THE PRESIDENT. Well, he's a free agent, as I've said at the present time, to go as he pleases. He is cooperating voluntarily with the Government, and at the conclusion of the present discussions, he will be free to carry on whatever work he should choose.
Q. Mr. President, is it possible to say now how Powers was brought down in Russia, whether he was shot down or whether it was mechanical trouble?
THE PRESIDENT. It would seem to me that this question and others relating to it really should wait until the interrogations have been completed, and until the Government has finished talking about all these matters with Mr. Powers. Then, as I say, he will be available, and will give whatever information would be in the national interest to give.
[2.] Q. Mr. President, can you comment on Prime Minister Macmillan's statement yesterday that there will be no testing on Christmas Island before the opening of the Geneva conference, and have developments in the last week affected our plans?
THE PRESIDENT. No, that statement of the Prime Minister of course is correct, and nothing in the events of the last week--if you're referring to the exchange of communications with Chairman Khrushchev which we had and the letter back, and now our letter back to him--that has not changed our plans. As I've stated, by the end of the month we will have concluded our analysis of our relative positions and we will be in a position to make a decision. But in any case, whichever way the decision would go, there would be no testing, as the Prime Minister said, on Christmas Island before that date.
Q. Mr. President, to refer to your letter to Premier Khrushchev this morning, without meaning to exclude other examples, could you give us one example of the kind of progress in the disarmament talks that might lead you to participate personally in a summit conference?
THE PRESIDENT. If the discussions at Geneva indicated that genuine progress could be made which would provide for a responsible disarmament agreement, an effective disarmament agreement, with effective inspection which, of course, must be a part of any disarmament agreement, if it's going to be--truly meet the international needs, then of course, if we are moving ahead in that kind of area, and my presence at a meeting in Geneva would advance that cause, of course I would go. But our point is, in the letter, that what we want to do is try to make that progress in the negotiations. Then if we are making it and a meeting of heads of state would complete it or would materially advance it, then it would seem to me that every head of state would want to go.

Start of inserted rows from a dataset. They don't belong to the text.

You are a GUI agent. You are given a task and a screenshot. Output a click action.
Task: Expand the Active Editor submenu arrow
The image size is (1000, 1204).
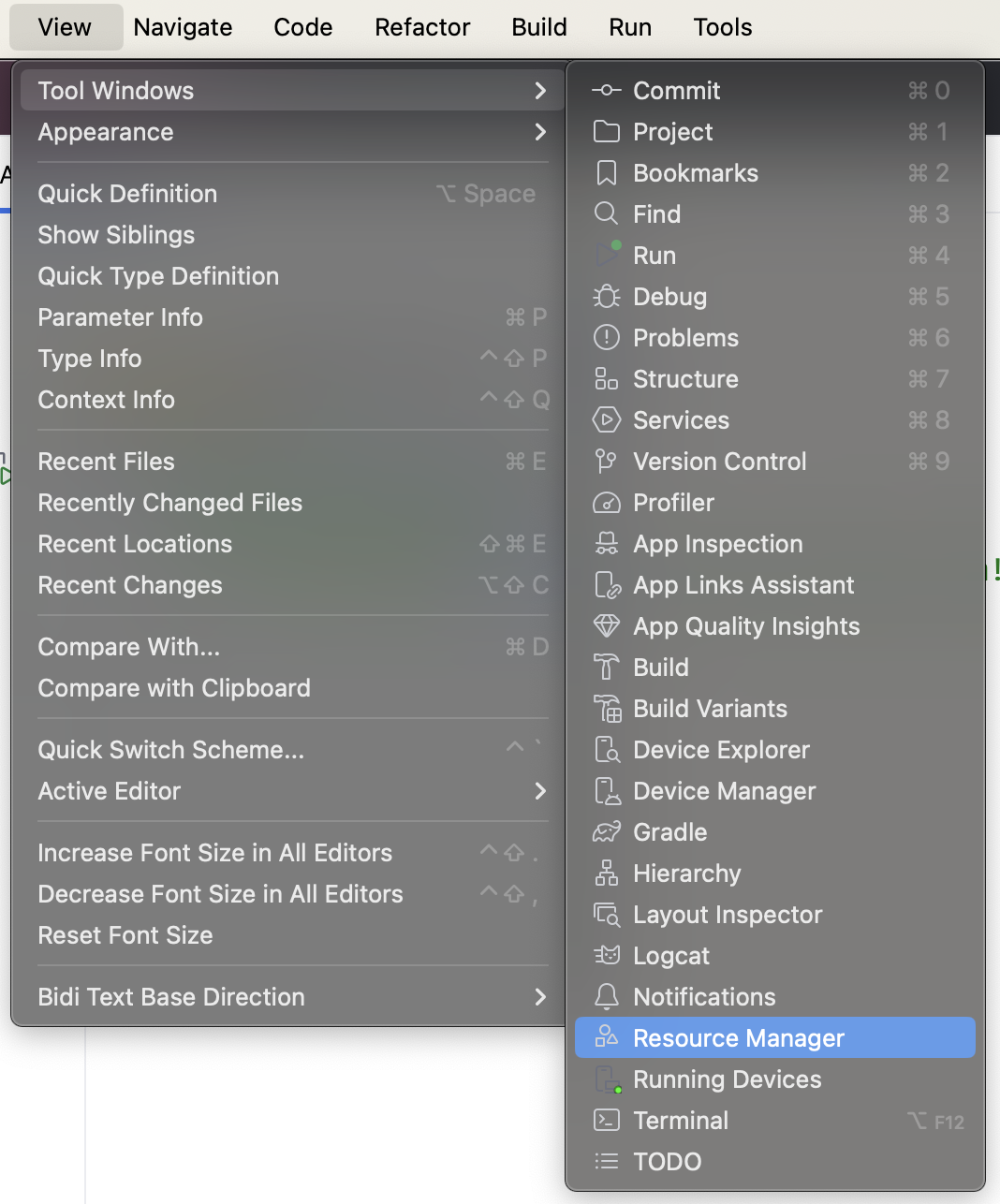[539, 791]

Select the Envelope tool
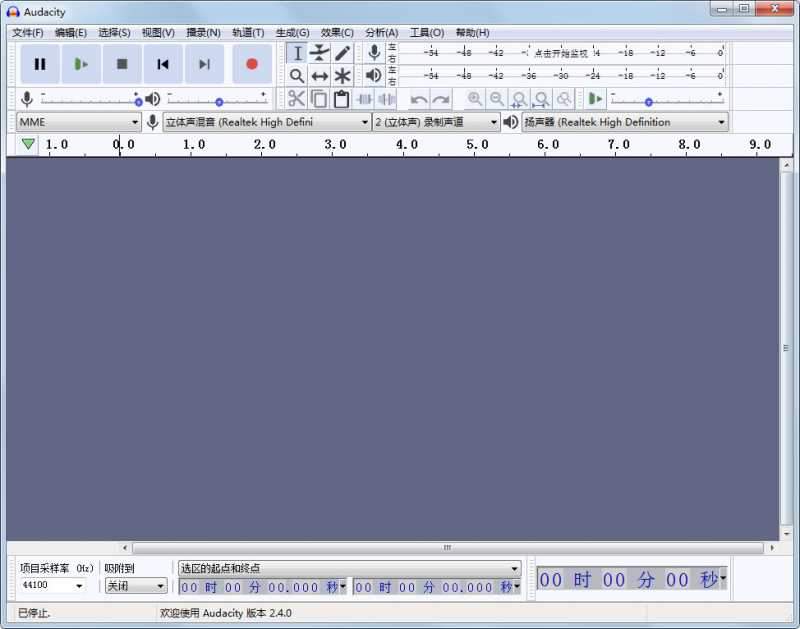320,52
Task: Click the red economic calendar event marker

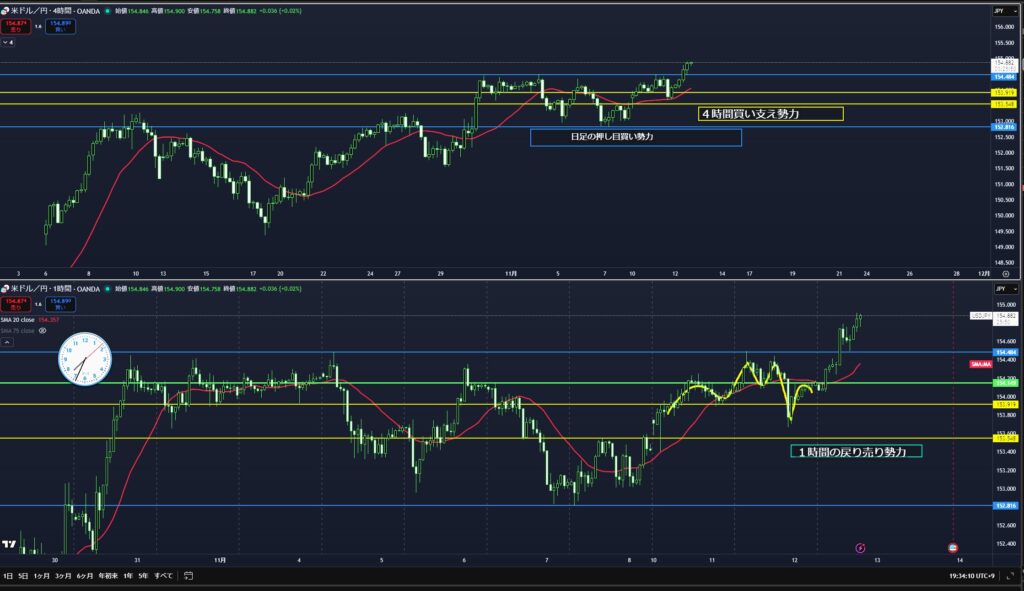Action: coord(952,548)
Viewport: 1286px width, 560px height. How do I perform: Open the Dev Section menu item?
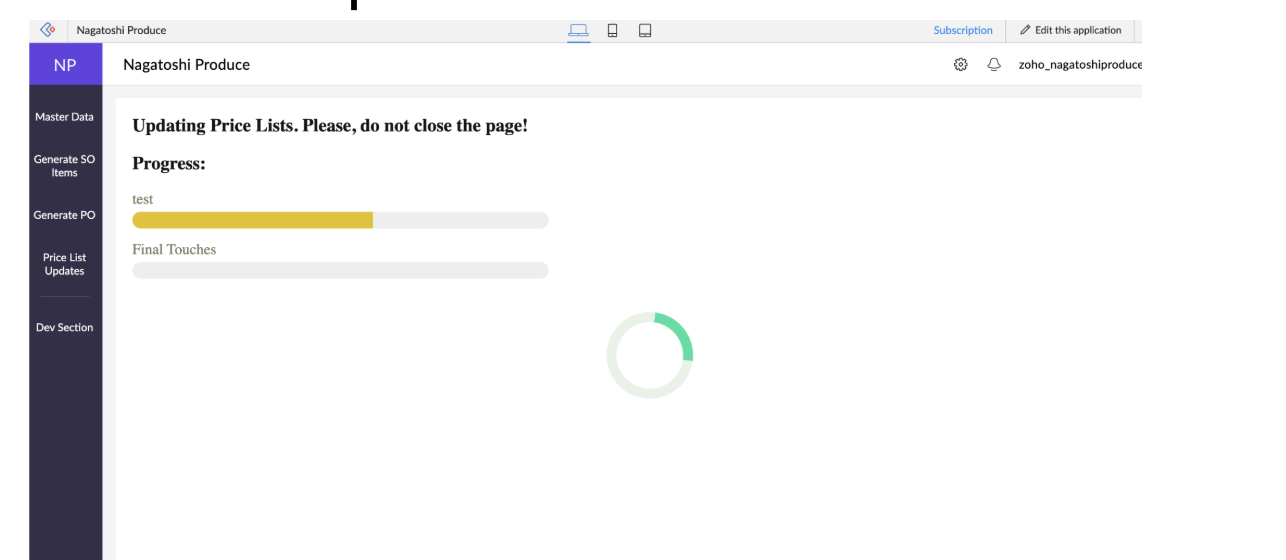pos(65,327)
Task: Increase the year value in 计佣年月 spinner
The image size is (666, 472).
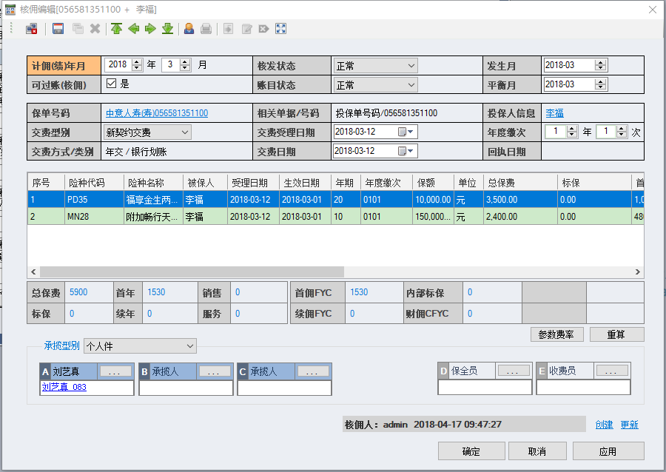Action: pos(138,62)
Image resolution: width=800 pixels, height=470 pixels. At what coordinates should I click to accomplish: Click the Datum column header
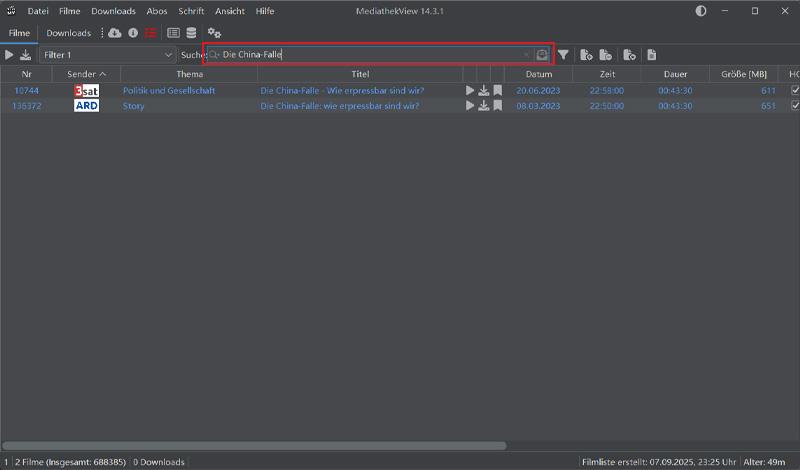[538, 74]
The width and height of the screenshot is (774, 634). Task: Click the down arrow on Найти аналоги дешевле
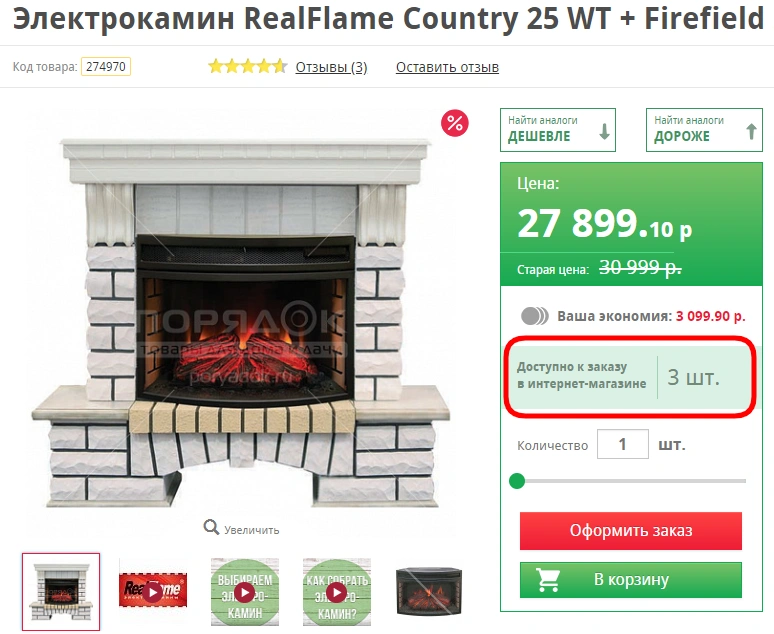pyautogui.click(x=604, y=131)
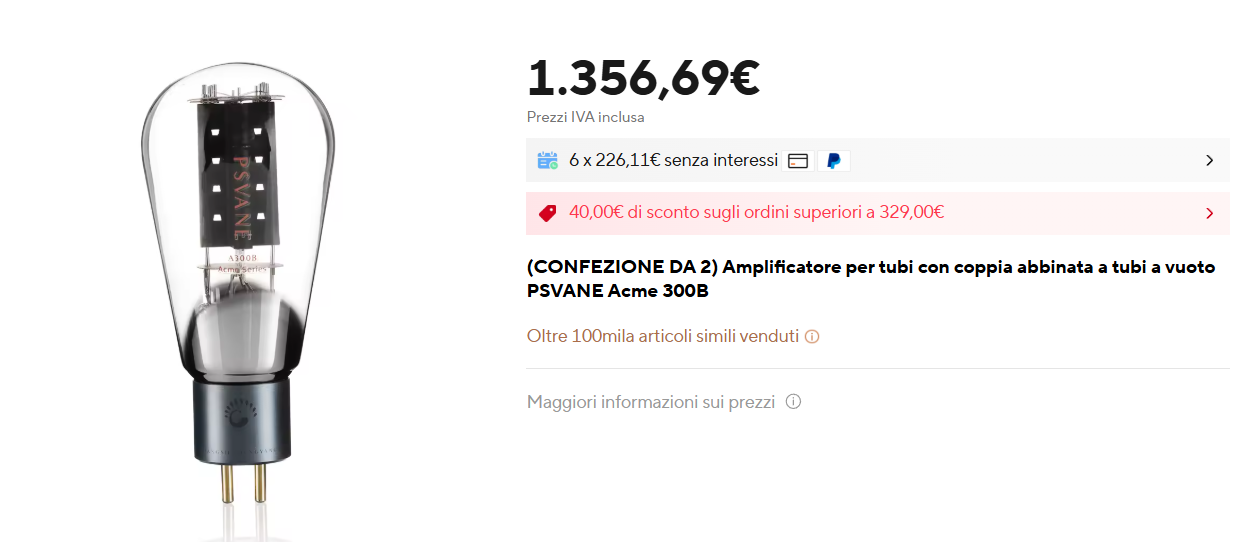Click the 1.356,69€ price
This screenshot has height=542, width=1248.
[x=644, y=78]
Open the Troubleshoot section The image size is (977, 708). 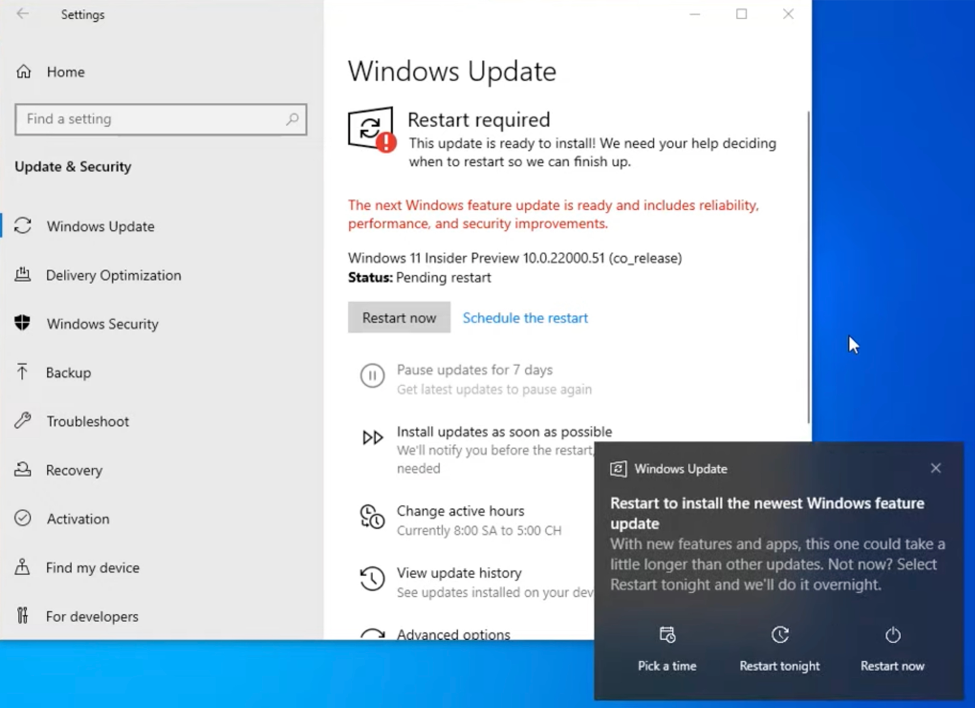[x=87, y=421]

Q. Mr. President, have you received any Indication from the neutralist countries, particularly India, whether or not they would send foreign ministers or heads of state to the March 18th meeting?
THE PRESIDENT. No. I don't know what the decision will be of the heads of the other governments to which Mr. Khrushchev addressed his letter.
[3.] Q. Mr. President, our Labor Department estimates that approximately 1.8 million persons holding jobs are replaced every year by machines. How urgent do you view this problem--automation?
THE PRESIDENT. Well, it is a fact that we have to find, over a 10-year period, 25,000 new jobs every week to take care of those who are displaced by machines and those who are coming into the labor market, so that this places a major burden upon our economy and on our society, and it's one to which we will have to give a good deal of attention in the next decade. I regard it as a very serious problem. If our economy is moving forward, we can absorb this 1,800,000, even though in particular industries we may get special structural unemployment. We've seen that in steel, we've seen it in coal, we may see it in other industries. But if our economy is progressing as we hope it will, then we can absorb a good many of these men and women. But I regard it as the major domestic challenge, really, of the sixties, to maintain full employment at a time when automation, of course, is replacing men.
[4.] Q. Mr. President, do you agree with the view attributed to Ambassador Beam that any arms agreement the West reaches with Russia must ultimately include Red China to have real value?
THE PRESIDENT. Yes, I would think there would have to be an agreement that would cover the world, if it is going to be valuable.
Q. Mr. President, you have indicated you would like some priority to the nuclear test ban at the meetings that open on March 14. Would the United States be willing to stand by the draft treaty of last April, that was laid before the Soviet Union then?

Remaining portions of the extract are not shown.